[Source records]
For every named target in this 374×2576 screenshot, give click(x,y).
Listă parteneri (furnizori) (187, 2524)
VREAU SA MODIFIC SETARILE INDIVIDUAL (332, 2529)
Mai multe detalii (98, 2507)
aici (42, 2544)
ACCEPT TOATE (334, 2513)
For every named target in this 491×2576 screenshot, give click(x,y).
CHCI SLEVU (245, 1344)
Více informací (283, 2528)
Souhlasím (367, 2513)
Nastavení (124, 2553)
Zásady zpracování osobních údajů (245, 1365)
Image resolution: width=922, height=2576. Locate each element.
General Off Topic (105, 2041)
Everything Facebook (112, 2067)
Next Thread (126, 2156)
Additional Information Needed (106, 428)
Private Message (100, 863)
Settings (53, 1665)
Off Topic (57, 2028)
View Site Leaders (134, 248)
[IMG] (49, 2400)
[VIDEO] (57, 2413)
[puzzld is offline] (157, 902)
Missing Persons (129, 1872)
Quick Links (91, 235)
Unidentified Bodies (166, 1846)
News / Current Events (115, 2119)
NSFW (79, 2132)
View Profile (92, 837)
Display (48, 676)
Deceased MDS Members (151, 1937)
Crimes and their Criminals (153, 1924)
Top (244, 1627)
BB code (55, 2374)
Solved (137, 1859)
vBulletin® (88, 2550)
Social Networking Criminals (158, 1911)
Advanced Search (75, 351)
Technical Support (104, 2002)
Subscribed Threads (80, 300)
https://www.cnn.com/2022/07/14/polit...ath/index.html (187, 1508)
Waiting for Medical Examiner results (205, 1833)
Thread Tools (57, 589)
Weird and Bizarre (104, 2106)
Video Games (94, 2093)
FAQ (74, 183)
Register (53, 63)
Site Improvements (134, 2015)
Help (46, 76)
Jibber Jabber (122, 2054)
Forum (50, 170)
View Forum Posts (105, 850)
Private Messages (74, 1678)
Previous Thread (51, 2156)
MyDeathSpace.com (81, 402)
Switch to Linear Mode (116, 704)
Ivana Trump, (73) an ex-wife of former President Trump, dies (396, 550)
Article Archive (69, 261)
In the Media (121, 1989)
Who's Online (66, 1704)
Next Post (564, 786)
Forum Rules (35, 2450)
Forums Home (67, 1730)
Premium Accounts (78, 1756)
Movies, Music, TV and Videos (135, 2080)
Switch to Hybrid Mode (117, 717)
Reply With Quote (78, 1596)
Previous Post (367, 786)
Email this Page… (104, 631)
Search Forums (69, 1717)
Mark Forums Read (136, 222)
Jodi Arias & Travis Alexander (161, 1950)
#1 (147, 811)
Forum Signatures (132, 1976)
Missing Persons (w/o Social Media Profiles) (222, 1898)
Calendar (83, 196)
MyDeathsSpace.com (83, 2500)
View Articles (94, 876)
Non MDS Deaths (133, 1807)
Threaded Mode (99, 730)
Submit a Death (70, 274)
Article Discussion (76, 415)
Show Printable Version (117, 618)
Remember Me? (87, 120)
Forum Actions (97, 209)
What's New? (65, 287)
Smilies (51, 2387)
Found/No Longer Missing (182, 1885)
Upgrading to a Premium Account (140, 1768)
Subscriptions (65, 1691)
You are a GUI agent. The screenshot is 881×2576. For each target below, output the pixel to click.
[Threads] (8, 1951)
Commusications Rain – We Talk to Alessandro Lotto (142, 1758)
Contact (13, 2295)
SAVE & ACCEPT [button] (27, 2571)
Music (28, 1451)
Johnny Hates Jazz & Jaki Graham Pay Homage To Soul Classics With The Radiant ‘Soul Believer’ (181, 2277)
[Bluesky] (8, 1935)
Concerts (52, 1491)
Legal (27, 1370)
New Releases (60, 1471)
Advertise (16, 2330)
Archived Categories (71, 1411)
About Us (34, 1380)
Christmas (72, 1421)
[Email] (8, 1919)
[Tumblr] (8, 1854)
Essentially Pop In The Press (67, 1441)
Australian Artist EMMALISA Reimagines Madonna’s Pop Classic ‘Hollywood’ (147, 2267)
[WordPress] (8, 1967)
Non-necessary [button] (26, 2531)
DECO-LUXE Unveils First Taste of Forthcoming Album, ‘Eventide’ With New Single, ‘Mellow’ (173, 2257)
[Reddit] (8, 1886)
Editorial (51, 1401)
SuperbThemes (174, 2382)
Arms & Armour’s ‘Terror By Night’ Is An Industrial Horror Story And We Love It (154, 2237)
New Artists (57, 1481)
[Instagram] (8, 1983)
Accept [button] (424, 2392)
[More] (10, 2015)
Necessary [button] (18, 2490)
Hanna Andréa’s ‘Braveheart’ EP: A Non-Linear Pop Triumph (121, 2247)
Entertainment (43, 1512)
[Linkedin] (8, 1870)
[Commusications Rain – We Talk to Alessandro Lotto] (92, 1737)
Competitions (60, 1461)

How to complete this task - Only those lines of the entries above that run from the line containing "Mark Forums Read (136, 222)" to the line containing "[Bluesky] (8, 1935)", both included, should be transcribed exactly.

Answer to this exercise -
Mark Forums Read (136, 222)
Jodi Arias & Travis Alexander (161, 1950)
#1 (147, 811)
Forum Signatures (132, 1976)
Missing Persons (w/o Social Media Profiles) (222, 1898)
Calendar (83, 196)
MyDeathsSpace.com (83, 2500)
View Articles (94, 876)
Non MDS Deaths (133, 1807)
Threaded Mode (99, 730)
Submit a Death (70, 274)
Article Discussion (76, 415)
Show Printable Version (117, 618)
Remember Me? (87, 120)
Forum Actions (97, 209)
What's New? (65, 287)
Smilies (51, 2387)
Found/No Longer Missing (182, 1885)
Upgrading to a Premium Account (140, 1768)
Subscriptions (65, 1691)
You are a GUI agent. The screenshot is 881×2576. For each target below, output the pixel to click.
[Threads] (8, 1951)
Commusications Rain – We Talk to Alessandro Lotto (142, 1758)
Contact (13, 2295)
SAVE & ACCEPT [button] (27, 2571)
Music (28, 1451)
Johnny Hates Jazz & Jaki Graham Pay Homage To Soul Classics With The Radiant ‘Soul Believer’ (181, 2277)
[Bluesky] (8, 1935)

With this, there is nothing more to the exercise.